**Source text**
++++

Pamela Samuelson is the Richard M. Sherman ‘74 Distinguished Professor of Law and Information at the University of California at Berkeley.
Researchers affiliated with the Berkeley Center for Law & Technology–Rob Merges and Pam Samuelson of Berkeley Law School, Ted Sichelman of University of San Diego Law School, and Stu Graham of the Georgia Institute of Technology–have just published a report on the results of their survey of more than 1300 high tech startup companies on the uses these firms make of patents and how patents affect them. “High Technology Entrepreneurs and the Patent System: Results of the 2008 Berkeley Patent Survey” can be found in 24 Berkeley Tech. L.J. 1255 (2010). It can also be found at http://papers.ssrn.com/sol3/papers.cfm?abstract_id=1429049.
One major finding of the report is that high technology entrepreneurs are patenting at higher rates than previous studies have estimated. Firms are twice as likely to seek patents if they are venture-backed than if they are not. Aggregating the results, first mover advantage is the most important basis for competitive advantage for high tech entrepreneurs in the software, biotech, medical devices, and computer hardware fields. Separated out, though, biotech firms rate patents as most important, with first mover advantage being a close second. Software firms, by contrast, rate patents as the least important of the seven strategies for attaining competitive advantage about which the survey inquired. For software firms, complementary assets, copyrights, trademarks, secrecy, and difficulty of reverse engineering were perceived more important than patents.

++++

Stored data entries
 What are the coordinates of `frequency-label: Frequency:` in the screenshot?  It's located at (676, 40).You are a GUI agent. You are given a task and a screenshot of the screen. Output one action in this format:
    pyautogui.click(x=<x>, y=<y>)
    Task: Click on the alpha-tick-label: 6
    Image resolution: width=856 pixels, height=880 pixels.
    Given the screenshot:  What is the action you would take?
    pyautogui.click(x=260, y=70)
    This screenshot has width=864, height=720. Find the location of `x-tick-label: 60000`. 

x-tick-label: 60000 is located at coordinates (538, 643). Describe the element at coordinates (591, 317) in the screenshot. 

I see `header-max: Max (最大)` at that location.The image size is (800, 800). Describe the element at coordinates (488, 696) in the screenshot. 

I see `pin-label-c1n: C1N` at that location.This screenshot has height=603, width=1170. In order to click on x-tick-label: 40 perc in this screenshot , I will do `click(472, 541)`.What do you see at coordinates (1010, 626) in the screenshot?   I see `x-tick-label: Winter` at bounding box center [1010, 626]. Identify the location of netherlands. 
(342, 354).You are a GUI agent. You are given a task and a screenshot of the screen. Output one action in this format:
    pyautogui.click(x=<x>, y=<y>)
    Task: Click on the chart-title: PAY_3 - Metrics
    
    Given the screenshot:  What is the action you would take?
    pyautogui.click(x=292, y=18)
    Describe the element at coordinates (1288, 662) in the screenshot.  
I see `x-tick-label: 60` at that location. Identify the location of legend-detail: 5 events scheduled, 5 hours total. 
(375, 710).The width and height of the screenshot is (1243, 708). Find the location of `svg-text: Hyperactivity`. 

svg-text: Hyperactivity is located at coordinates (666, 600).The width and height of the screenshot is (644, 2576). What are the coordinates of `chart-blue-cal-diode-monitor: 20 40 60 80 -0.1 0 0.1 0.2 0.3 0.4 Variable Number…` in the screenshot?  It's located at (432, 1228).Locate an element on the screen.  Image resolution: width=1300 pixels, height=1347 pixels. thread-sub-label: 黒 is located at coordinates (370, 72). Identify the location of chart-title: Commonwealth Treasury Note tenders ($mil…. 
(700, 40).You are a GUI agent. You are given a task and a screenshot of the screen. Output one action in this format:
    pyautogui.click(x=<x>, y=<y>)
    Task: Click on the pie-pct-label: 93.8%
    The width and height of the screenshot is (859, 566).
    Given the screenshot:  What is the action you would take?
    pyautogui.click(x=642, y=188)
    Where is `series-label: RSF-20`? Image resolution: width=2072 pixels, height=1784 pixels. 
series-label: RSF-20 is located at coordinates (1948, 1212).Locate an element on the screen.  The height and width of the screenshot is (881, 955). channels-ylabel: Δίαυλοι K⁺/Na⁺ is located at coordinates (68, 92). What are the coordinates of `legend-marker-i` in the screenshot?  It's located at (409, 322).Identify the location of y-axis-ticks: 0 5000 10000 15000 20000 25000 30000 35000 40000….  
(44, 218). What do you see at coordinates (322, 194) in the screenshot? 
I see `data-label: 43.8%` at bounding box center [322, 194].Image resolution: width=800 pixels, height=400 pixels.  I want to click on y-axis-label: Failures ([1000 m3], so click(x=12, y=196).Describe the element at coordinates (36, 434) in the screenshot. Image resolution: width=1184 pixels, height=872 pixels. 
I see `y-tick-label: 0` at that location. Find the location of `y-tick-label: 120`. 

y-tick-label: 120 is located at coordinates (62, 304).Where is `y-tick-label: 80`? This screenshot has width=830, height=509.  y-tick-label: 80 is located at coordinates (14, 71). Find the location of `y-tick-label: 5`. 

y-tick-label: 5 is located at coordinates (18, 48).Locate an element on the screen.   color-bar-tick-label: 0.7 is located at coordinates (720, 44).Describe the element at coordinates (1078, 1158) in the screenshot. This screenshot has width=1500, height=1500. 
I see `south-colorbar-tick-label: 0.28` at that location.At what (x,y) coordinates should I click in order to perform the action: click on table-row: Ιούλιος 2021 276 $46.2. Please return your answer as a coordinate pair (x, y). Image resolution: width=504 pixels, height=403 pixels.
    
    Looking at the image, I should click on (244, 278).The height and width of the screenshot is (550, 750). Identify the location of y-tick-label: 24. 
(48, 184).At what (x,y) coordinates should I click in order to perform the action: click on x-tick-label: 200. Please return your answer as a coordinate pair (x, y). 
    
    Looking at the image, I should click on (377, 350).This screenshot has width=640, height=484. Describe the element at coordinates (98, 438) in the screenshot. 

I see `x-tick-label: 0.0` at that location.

++++

**Exercise objective**
In the source text, how many high tech startup companies took part in the Berkeley patent survey? The data above was drawn from a separate source, not from the source text.

**Output for this exercise**
More than 1300 high tech startup companies.